> **Extracted material**:
= = =

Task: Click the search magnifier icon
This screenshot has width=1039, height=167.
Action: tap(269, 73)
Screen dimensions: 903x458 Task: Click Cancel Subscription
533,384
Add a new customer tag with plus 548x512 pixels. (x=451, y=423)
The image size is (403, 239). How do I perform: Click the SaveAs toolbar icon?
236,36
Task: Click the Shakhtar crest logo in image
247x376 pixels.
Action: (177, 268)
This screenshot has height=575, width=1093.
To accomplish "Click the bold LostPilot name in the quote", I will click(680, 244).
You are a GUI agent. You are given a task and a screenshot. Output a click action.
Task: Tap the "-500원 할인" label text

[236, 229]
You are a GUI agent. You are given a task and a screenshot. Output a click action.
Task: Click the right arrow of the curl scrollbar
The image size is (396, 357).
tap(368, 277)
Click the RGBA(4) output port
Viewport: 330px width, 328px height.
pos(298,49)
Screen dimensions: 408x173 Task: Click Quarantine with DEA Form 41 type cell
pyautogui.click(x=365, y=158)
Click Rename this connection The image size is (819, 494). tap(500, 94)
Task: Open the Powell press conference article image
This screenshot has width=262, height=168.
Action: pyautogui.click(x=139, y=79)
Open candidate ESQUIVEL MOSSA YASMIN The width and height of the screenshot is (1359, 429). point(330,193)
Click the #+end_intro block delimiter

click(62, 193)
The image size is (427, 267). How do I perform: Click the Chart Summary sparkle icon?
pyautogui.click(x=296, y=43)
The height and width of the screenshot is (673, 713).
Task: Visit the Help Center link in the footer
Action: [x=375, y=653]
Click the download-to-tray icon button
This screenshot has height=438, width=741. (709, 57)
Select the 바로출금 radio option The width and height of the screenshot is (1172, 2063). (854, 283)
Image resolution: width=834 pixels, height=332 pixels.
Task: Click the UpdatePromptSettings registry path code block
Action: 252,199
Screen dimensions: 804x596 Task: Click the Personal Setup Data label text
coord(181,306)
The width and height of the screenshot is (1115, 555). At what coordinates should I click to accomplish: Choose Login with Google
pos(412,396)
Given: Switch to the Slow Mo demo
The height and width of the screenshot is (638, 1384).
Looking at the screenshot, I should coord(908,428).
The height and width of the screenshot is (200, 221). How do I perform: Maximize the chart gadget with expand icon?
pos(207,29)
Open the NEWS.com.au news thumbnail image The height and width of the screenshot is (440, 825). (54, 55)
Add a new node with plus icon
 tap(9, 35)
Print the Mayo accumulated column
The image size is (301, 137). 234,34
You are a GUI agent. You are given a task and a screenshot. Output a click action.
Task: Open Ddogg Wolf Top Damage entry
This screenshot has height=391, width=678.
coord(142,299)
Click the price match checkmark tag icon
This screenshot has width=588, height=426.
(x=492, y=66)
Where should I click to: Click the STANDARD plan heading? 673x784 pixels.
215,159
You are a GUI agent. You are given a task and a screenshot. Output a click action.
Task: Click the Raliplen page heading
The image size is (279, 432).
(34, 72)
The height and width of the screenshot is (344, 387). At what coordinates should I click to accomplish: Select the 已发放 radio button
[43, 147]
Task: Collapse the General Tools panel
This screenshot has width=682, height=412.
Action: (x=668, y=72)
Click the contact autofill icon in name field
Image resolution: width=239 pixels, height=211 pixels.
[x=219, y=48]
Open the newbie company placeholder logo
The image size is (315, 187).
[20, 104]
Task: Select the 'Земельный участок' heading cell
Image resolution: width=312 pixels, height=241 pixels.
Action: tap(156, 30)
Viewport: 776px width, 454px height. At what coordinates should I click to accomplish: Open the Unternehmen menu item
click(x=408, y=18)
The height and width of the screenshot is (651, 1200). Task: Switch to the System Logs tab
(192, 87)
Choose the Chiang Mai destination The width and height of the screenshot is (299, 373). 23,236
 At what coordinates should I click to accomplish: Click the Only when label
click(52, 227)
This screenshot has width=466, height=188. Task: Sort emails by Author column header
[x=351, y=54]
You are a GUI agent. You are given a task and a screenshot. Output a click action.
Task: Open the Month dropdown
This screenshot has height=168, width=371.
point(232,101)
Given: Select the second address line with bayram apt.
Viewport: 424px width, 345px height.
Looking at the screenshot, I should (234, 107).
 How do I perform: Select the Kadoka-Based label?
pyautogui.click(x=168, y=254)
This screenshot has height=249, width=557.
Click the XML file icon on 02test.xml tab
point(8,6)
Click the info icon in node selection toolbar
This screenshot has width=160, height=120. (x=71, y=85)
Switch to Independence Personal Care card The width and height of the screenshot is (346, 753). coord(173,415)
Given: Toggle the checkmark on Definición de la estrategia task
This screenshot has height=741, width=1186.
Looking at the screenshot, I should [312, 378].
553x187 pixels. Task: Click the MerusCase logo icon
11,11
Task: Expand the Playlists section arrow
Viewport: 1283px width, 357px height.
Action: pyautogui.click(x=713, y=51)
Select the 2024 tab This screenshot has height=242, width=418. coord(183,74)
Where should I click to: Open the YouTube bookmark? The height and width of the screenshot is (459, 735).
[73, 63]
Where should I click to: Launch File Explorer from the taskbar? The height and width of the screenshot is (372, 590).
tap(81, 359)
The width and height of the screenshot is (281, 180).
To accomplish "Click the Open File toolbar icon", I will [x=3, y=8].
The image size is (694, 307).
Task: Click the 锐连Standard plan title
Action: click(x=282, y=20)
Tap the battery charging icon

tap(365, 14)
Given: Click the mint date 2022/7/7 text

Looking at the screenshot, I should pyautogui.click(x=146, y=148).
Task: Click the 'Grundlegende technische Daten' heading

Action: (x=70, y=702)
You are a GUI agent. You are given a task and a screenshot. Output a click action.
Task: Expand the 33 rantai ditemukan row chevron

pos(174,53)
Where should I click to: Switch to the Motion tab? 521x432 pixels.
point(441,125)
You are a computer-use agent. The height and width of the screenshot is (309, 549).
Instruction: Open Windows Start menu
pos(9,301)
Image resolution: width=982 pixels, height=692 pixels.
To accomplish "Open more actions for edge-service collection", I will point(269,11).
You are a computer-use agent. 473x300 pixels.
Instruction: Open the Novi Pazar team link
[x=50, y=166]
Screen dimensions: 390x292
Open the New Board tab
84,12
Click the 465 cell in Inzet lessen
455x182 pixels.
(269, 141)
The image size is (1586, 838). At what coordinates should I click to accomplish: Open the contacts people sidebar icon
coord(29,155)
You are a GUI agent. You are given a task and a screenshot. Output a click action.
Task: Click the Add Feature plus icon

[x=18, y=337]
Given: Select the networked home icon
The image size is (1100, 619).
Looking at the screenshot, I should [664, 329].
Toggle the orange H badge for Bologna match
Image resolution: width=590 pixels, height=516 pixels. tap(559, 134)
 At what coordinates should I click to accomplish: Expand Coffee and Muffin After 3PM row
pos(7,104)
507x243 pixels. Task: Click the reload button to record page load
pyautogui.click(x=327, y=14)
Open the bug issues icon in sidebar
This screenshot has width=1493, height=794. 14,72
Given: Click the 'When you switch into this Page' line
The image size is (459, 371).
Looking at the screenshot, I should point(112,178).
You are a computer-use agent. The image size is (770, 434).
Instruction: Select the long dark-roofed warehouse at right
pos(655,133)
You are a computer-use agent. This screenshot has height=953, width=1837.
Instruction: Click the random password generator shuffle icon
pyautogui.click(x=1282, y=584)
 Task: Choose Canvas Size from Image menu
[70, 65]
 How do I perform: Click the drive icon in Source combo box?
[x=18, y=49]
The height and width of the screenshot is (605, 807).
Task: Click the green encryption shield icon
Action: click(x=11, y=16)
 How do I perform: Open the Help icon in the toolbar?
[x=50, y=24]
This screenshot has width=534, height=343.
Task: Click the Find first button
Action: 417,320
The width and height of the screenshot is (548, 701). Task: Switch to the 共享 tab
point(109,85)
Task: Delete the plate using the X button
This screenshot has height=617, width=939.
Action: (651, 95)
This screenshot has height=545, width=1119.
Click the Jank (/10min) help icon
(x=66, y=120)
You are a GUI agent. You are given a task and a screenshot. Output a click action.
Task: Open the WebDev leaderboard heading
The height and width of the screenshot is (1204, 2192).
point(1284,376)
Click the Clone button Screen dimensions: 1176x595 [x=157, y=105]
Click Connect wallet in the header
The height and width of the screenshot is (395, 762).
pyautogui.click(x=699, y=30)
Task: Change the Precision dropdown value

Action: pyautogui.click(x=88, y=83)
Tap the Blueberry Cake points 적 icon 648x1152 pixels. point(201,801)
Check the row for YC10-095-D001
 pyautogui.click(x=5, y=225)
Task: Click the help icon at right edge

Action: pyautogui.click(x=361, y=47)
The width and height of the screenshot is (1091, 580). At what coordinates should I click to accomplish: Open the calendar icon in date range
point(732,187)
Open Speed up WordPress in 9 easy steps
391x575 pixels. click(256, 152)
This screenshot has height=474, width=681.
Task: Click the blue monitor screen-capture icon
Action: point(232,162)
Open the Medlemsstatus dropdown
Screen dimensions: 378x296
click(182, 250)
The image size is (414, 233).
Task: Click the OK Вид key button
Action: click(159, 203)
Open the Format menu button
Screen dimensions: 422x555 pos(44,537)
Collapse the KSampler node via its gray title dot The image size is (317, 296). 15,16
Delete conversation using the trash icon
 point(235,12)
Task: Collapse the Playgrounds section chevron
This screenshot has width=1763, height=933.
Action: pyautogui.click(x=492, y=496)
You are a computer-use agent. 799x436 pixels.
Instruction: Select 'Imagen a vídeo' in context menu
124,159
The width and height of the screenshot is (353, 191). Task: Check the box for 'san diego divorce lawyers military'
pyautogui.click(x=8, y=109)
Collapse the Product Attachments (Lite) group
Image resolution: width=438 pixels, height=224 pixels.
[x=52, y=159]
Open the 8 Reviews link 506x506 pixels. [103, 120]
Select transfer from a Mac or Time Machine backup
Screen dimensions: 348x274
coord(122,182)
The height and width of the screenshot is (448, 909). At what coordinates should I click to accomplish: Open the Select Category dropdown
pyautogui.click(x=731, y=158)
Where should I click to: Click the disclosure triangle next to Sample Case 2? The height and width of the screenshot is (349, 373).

= = =

> **What you will do**: Begin with the line that has "Task: Click the right" in the listing above and end after the line that has "Open the NEWS.com.au"; output those lines exactly.

> **Your response**:
Task: Click the right arrow of the curl scrollbar
The image size is (396, 357).
tap(368, 277)
Click the RGBA(4) output port
Viewport: 330px width, 328px height.
pos(298,49)
Screen dimensions: 408x173 Task: Click Quarantine with DEA Form 41 type cell
pyautogui.click(x=365, y=158)
Click Rename this connection The image size is (819, 494). tap(500, 94)
Task: Open the Powell press conference article image
This screenshot has width=262, height=168.
Action: pyautogui.click(x=139, y=79)
Open candidate ESQUIVEL MOSSA YASMIN The width and height of the screenshot is (1359, 429). point(330,193)
Click the #+end_intro block delimiter

click(62, 193)
The image size is (427, 267). How do I perform: Click the Chart Summary sparkle icon?
pyautogui.click(x=296, y=43)
The height and width of the screenshot is (673, 713).
Task: Visit the Help Center link in the footer
Action: [x=375, y=653]
Click the download-to-tray icon button
This screenshot has height=438, width=741. (709, 57)
Select the 바로출금 radio option The width and height of the screenshot is (1172, 2063). (854, 283)
Image resolution: width=834 pixels, height=332 pixels.
Task: Click the UpdatePromptSettings registry path code block
Action: 252,199
Screen dimensions: 804x596 Task: Click the Personal Setup Data label text
coord(181,306)
The width and height of the screenshot is (1115, 555). At what coordinates should I click to accomplish: Choose Login with Google
pos(412,396)
Given: Switch to the Slow Mo demo
The height and width of the screenshot is (638, 1384).
Looking at the screenshot, I should coord(908,428).
The height and width of the screenshot is (200, 221). How do I perform: Maximize the chart gadget with expand icon?
pos(207,29)
Open the NEWS.com.au news thumbnail image The height and width of the screenshot is (440, 825). (54, 55)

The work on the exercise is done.